CPPA vs appels d’offres

Mais passer de consommateur d’électricité à porteur de projets et de risques ne s’improvise pas. « Il y a une vraie montée en compétences dans les entreprises, qui doit bien être identifiée et anticipée », poursuit Anne Lapierre. « Pour les négociations et la préparation de la signature du contrat, il faut prévoir beaucoup de temps en interne et mettre en coordination les directions juridiques et achats, abonde Yannael Billard. Mais l’expérience est concluante ». Lors du renouvellement du contrat avec GazelEnergie en 2023, ADP a ainsi l’intention de lancer un nouvel appel d’offres en vue de signer un nouveau CPPA. « Nous n’en connaissons pas encore les termes, insiste Yannael Billard. De plus, la concurrence vis-à-vis des appels d’offres de la CRE reste importante ».

Thibault Caillé

Photo : Linkedin

Sur la question de la comparaison des prix entre CPPA et AO de la CRE, Arthur Arrighi de Casanova estime ainsi que s’il est difficile de donner une indication générale car elle dépend des durées des contrats, de leur localisation…, les PPA additionnels sont aujourd’hui très compétitifs, « avec des prix plutôt autour de 40 euros/MWh que de 50 euros/MWh », avance-t-il.

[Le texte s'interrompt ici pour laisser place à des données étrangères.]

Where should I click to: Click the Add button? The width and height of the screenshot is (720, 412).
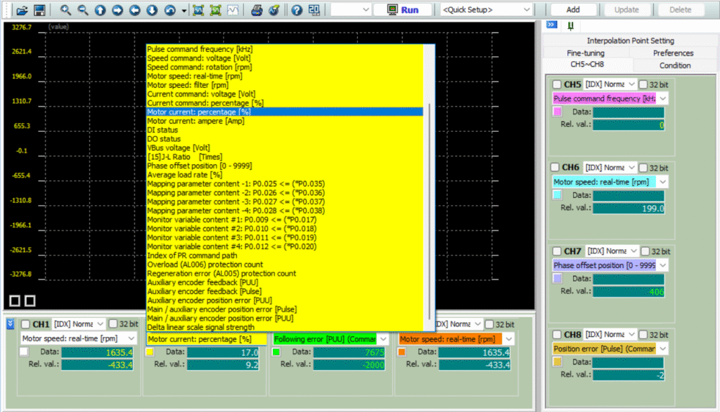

« Il ne faut pas opposer appels d’offres et PPA au risque de fragiliser le marché du photovoltaïque. Nous sommes dans une phase intermédiaire dans laquelle nous voulons accompagner le développement des PPA, tandis que les appels d’offres restent essentiels pour atteindre les engagements de la Programmation pluriannuelle de l’énergie (PPE) », a cependant mis en garde Thibault Callé, chargé de mission Appels d’Offres énergies renouvelables à la CRE. Il a ainsi précisé que l’arrêté tarifaire sur les puissances 0 à 500 kW devrait être publié d’ici à l’été, dans l’espoir de dynamiser le secteur du petit photovoltaïque. Au niveau des appels d’offres, la CRE travaille à simplifier les procédures d’appels d’offres. « Nous avons entendu les appels de la filière, assure Thibault Callé. Nous travaillons donc à leur simplification notamment en diminuant le nombre de documents demandés et en clarifiant les critères d’élimination ». Une des hypothèses avancées pourrait également d’être d’augmenter la fréquence des appels d’offres dans l’année. Sur les appels d’offres Innovations, l’idée pourrait être de limiter la puissance appelée 5 à 10 MWc par technologies innovantes, afin de favoriser la diversité.